EXERCISE INSTRUCTIONS
From the line that includes "Where should I" to the last line of the records that follow, copy every line exactly and nothing more, omitting pictures.
- Opening Delimiter -
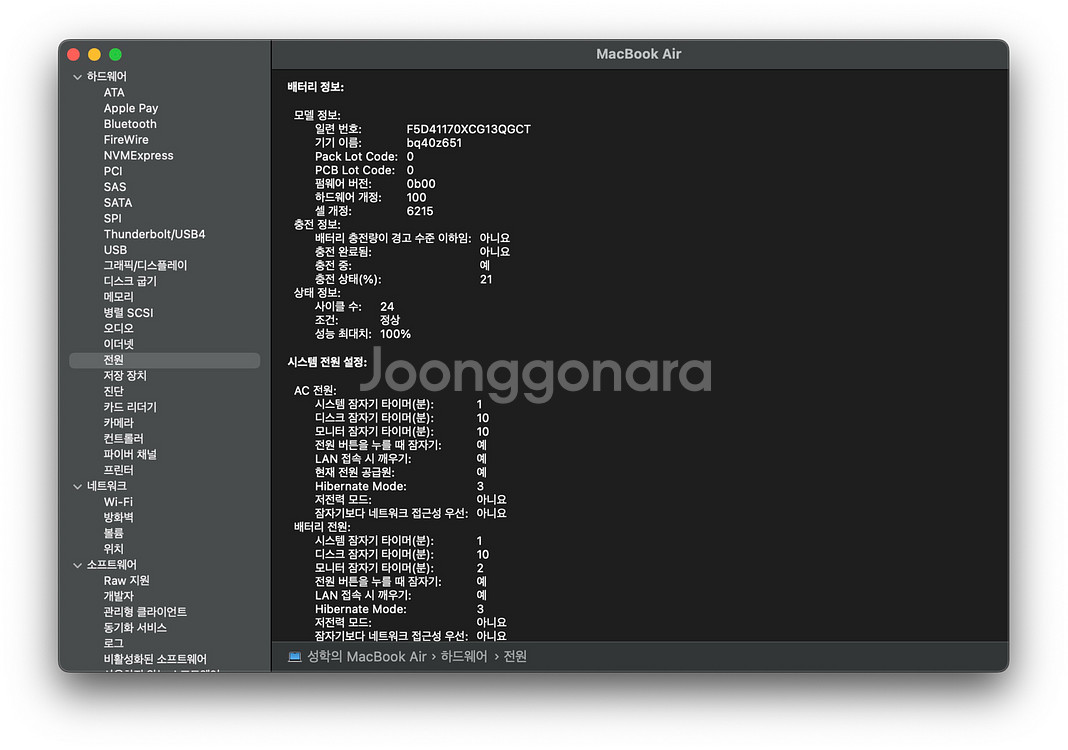Click the green zoom window button
1068x750 pixels.
click(116, 54)
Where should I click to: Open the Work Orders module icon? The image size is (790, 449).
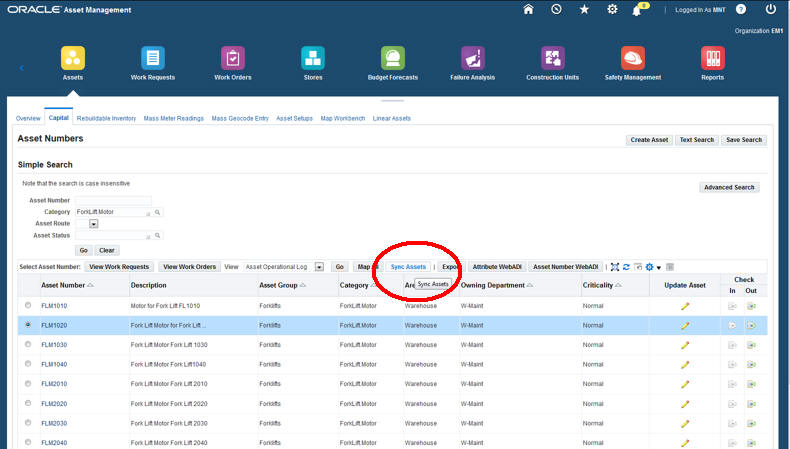click(x=231, y=58)
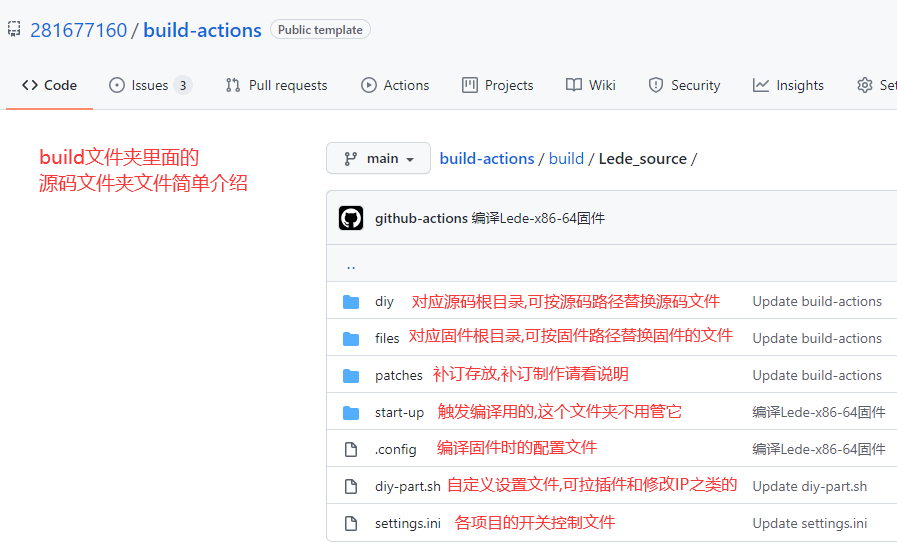Click the files folder icon
The height and width of the screenshot is (556, 897).
(x=351, y=339)
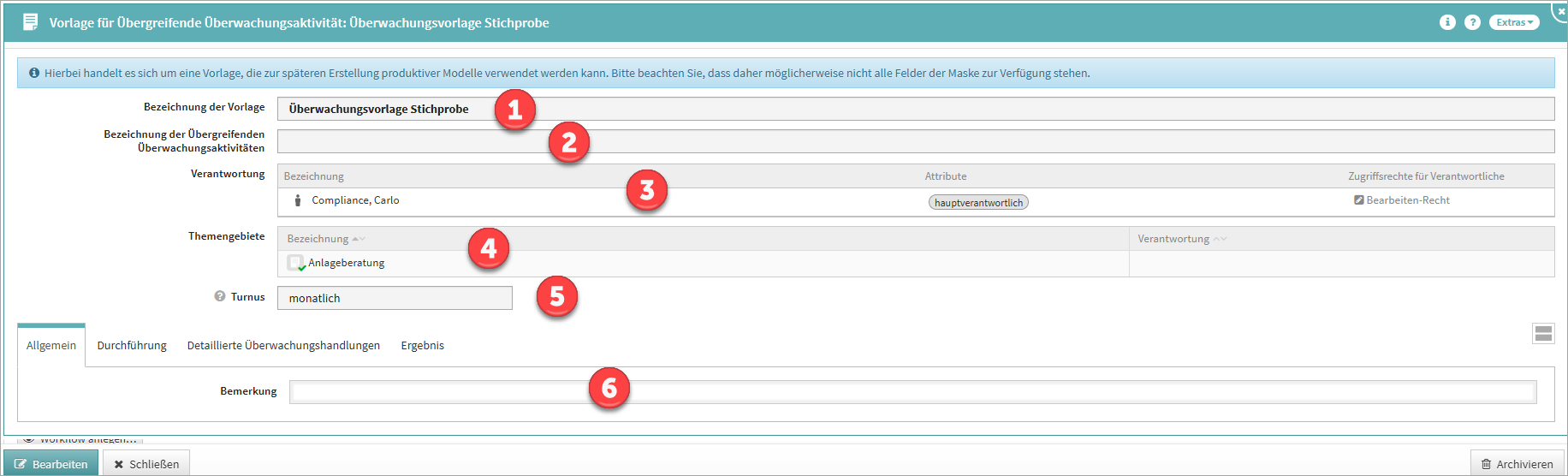The height and width of the screenshot is (476, 1568).
Task: Open the Detaillierte Überwachungshandlungen tab
Action: click(283, 346)
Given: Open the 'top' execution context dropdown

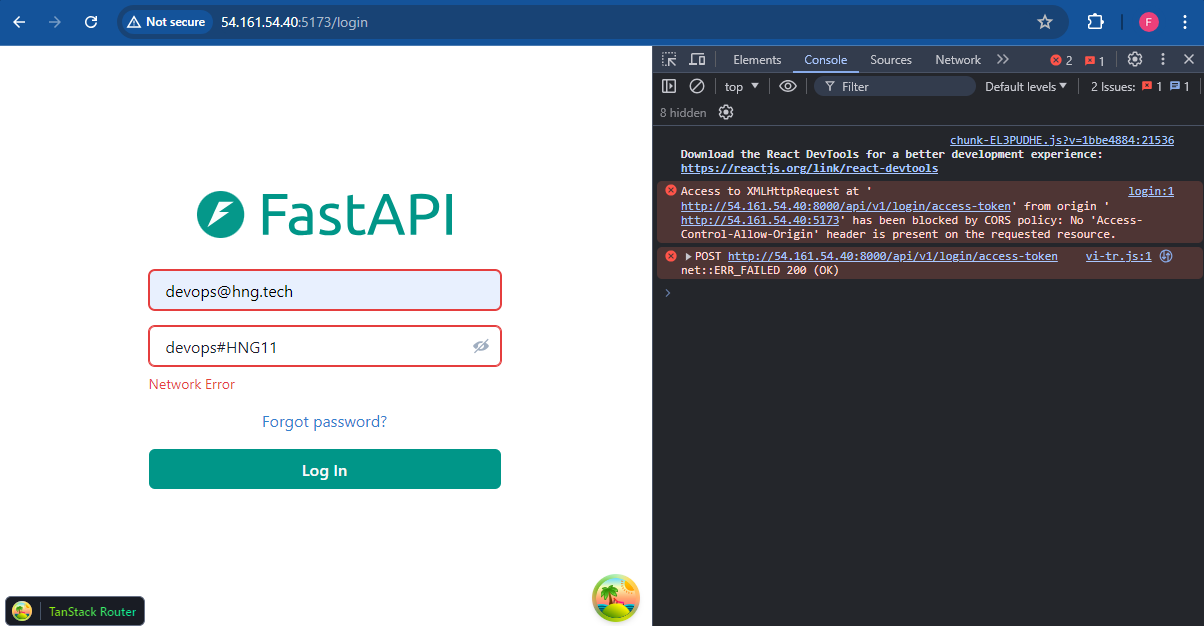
- Closing Delimiter -
ANSWER TO THE PROBLEM
Where should I click to: Open the Work Orders module icon? The image size is (790, 449).
click(x=231, y=58)
Click the files folder icon
The height and width of the screenshot is (556, 897).
(x=351, y=339)
The height and width of the screenshot is (476, 1568).
Task: Open the Detaillierte Überwachungshandlungen tab
Action: click(283, 346)
Given: Open the 'top' execution context dropdown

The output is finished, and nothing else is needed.